In early August, Ceausescu was forced to interrupt a vacation to rush to the scene of a strike by coal miners angered by provisions of the new pension law. Reportedly, Ceausescu, who was greeted with open hostility by the miners, agreed to change some of its more onerous provisions, and the strike ended.

The August strike was the second overt expression of popular discontent since the earthquake. On June 13 a mass riot at Bucharest stadium, triggered by public anger at the overselling of tickets to a pop concert and soccer match, had taken on a clearly anti-regime cast. These two unrelated incidents indicate that popular frustration has reached the point where traditional Romanian passivity toward political authority can no longer be taken for granted.


After 12 years of rule, Ceausescu’s élan appears undiminished. His handling of the earthquake crisis and its aftermath demonstrated anew the qualities of decisiveness, energy, and tactical skill which have long been hallmarks of his style. The initial period of confusion was very brief, and while some have questioned the emphasis placed on cosmetic aspects of the relief program, there is no denying the impressive results achieved.

Offsetting these accomplishments was Ceausescu’s seeming unwillingness or inability to modify characteristics of his rule which threaten further erosion of his support within the party and among broad strata of the population.

—The increasingly blatant cult of personality is viewed with cynicism or embarrassment by many Romanians.

—Mistrust permeates the top ranks of the country leadership, while the circle of Ceausescu supporters constantly narrows.

—Rigid adherence to unpopular economic policies, aggravated by ineptness in their implementation, continues.

As yet, there is no immediate, visible threat to Ceausescu’s overwhelming dominance of the levers of power. His skill in maneuvering potential critics out of positions of influence appears to have prevented formation of alternative leadership clusters. A new confrontation with the Soviets, should one occur, could once again permit him to rally Romanians behind the banner of nationalism.

Over the longer term, however, Ceausescu’s failure to reverse what looks like a gradual but steady erosion in his political backing could increasingly isolate him, making effective policy formulation and exe[Page 547]cution more and more difficult and threatening the stability of his regime.

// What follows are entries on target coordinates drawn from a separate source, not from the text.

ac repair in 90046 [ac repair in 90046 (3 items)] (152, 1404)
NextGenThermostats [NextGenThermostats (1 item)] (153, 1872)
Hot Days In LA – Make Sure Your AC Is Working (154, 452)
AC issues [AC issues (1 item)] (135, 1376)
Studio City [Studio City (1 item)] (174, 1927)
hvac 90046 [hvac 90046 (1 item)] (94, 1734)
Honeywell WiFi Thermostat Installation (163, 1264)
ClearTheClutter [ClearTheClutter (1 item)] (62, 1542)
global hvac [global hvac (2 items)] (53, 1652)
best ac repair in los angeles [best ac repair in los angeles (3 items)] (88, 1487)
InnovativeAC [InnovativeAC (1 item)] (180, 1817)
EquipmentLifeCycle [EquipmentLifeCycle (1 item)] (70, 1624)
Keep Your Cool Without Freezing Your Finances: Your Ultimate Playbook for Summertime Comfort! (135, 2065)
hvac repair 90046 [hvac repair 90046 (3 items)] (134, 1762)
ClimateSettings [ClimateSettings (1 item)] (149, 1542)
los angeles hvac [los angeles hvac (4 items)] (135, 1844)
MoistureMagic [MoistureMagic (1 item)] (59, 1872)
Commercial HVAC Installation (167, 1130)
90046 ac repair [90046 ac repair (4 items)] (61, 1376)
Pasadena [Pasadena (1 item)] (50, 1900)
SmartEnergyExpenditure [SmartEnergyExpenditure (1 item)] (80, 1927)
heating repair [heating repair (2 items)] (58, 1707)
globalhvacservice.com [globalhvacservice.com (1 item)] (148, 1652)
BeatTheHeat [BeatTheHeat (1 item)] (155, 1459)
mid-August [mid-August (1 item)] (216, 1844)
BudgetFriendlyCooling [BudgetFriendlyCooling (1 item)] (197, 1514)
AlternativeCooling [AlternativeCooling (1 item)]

  1. Source: National Archives, RG 59, Bureau of Intelligence and Research, Office of Analysis for the Commonwealth and Eastern Europe, Office Subject Files, 1958–1978, Lot 92D468, Box 6, Eastern Europe Misc. 1977–1978. Secret; Noforn; Orcon. Drafted by Rackmales; approved by Mautner.
  2. Ceausescu is now President of the Socialist Republic of Romania, General Secretary of the Romanian Communist Party, President of the Council of State, Chairman of the Socialist Unity Front, Chairman of the Defense Council and Supreme Commander of the Armed Forces, Chairman of the Supreme Council of Economic and Social Development, and Chairman of the Ideological Commission of the Romanian Communist Party. [Footnote is in the original.]
  3. The reason for the change is unclear, but it probably reflects Ceausescu’s known dislike for anything that smacks of collegial leadership. [Footnote is in the original.]
  4. An unflattering portrayal of a character thought to represent Elena in a 1971 novel by Paul Goma caused the book’s rejection and completed Goma’s alienation from the regime. Ceausescu’s three children—Valentin, Zoe, and Nicu are—less prominent, and therefore less unpopular than Elena, but their personalities and penchant for high living are further liabilities for Ceausescu. [Footnote is in the original.]